━━━━━ 提示文
一般式(2)中のR7は、アルキル基、アリール基、アルケニル基およびそれらの置換体を表し、具体例としては、炭素数1〜10までが好ましく、メチル基、エチル基、プロピル基などのアルキル基、フェニル基、トリル基、ナフチル基などのアリール基、ビニル基、アリル基などのアルケニル基および、トリフルオロメチル、トリフルオロメチルエチル基などのフルオロ置換体、3−グリシドキシプロピル基などのエポキシ置換体、3−アミノプロピル基などのアミン置換体などのアルキル基、アリール基、アルケニル基のそれぞれ置換体が挙げられるが、これらに限定されず、また、それらは同じであっても異なっていてもよい。また、R8は水素、炭素数1〜6のアルキル基、フェニル基、炭素数1〜6のアシル基、およびそれらが置換された有機基を表す。具体例としては、水素、メチル基、エチル基、プロピル基、フェニル基、アセチル基が挙げられ、それぞれ、同じでも、異なっていても良い。
一般式(2)中のnは0または1であり、n=0が4官能性シランであり、n=1が3官能性シランである。4官能性シランは膜の緻密性を向上させる利点がある反面、耐クラック性の低下に繋がるため、4官能シラン/3官能シランのモル比は0.1以下であることが好ましい。
━━━━━━━━━━
━━━━━ 収集資料
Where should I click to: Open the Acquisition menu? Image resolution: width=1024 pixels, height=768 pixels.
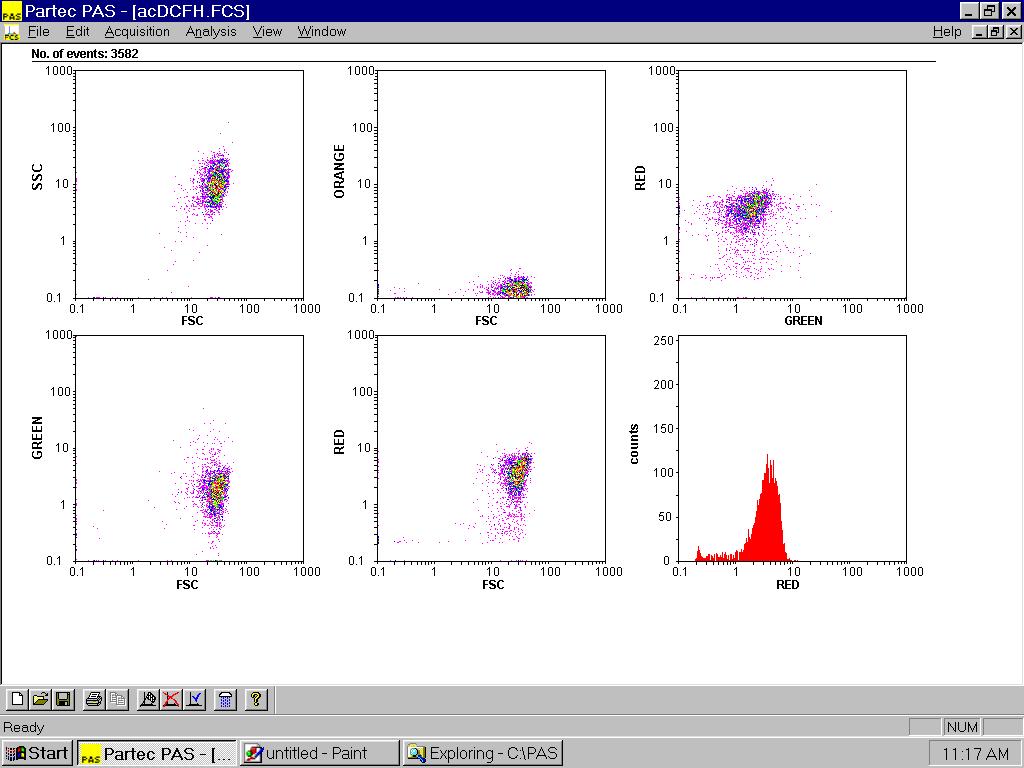[x=137, y=32]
━━━━━━━━━━
- 設問 -
a – 提示文のうち、「一般式(2)中のR7は、アル」から始まり「1以下であることが好ましい。」で終わる部分を、一字一句変えずに出力せよ。
b – 提示文の次の一文を英語に訳せ:「一般式(2)中のnは0または1であり、n=0が4官能性シランであり、n=1が3官能性シランである。」
c – 提示文でR8の具体例として挙げられているものをすべて列挙せよ。

- 解答 -
a –
一般式(2)中のR7は、アルキル基、アリール基、アルケニル基およびそれらの置換体を表し、具体例としては、炭素数1〜10までが好ましく、メチル基、エチル基、プロピル基などのアルキル基、フェニル基、トリル基、ナフチル基などのアリール基、ビニル基、アリル基などのアルケニル基および、トリフルオロメチル、トリフルオロメチルエチル基などのフルオロ置換体、3−グリシドキシプロピル基などのエポキシ置換体、3−アミノプロピル基などのアミン置換体などのアルキル基、アリール基、アルケニル基のそれぞれ置換体が挙げられるが、これらに限定されず、また、それらは同じであっても異なっていてもよい。また、R8は水素、炭素数1〜6のアルキル基、フェニル基、炭素数1〜6のアシル基、およびそれらが置換された有機基を表す。具体例としては、水素、メチル基、エチル基、プロピル基、フェニル基、アセチル基が挙げられ、それぞれ、同じでも、異なっていても良い。
一般式(2)中のnは0または1であり、n=0が4官能性シランであり、n=1が3官能性シランである。4官能性シランは膜の緻密性を向上させる利点がある反面、耐クラック性の低下に繋がるため、4官能シラン/3官能シランのモル比は0.1以下であることが好ましい。

b – In general formula (2), n is 0 or 1; n = 0 corresponds to a tetrafunctional silane, and n = 1 corresponds to a trifunctional silane.

c – 水素、メチル基、エチル基、プロピル基、フェニル基、アセチル基